* **Task**
Go to the line containing "This screenshot has height=364, width=271." in the records below and retype from there through the final line, exactly.

Dataset entries

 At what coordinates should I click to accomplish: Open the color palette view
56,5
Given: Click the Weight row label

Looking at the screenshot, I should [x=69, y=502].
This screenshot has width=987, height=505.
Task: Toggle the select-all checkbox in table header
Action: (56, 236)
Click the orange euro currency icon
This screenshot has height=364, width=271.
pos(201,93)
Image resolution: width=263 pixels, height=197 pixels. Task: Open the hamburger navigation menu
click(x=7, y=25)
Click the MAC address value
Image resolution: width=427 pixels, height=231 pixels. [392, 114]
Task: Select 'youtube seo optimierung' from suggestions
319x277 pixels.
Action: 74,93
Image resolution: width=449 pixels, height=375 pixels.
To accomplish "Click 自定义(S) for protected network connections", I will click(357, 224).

* **Exercise result**
This screenshot has height=364, width=271.
pos(201,93)
Image resolution: width=263 pixels, height=197 pixels. Task: Open the hamburger navigation menu
click(x=7, y=25)
Click the MAC address value
Image resolution: width=427 pixels, height=231 pixels. [392, 114]
Task: Select 'youtube seo optimierung' from suggestions
319x277 pixels.
Action: 74,93
Image resolution: width=449 pixels, height=375 pixels.
To accomplish "Click 自定义(S) for protected network connections", I will click(357, 224).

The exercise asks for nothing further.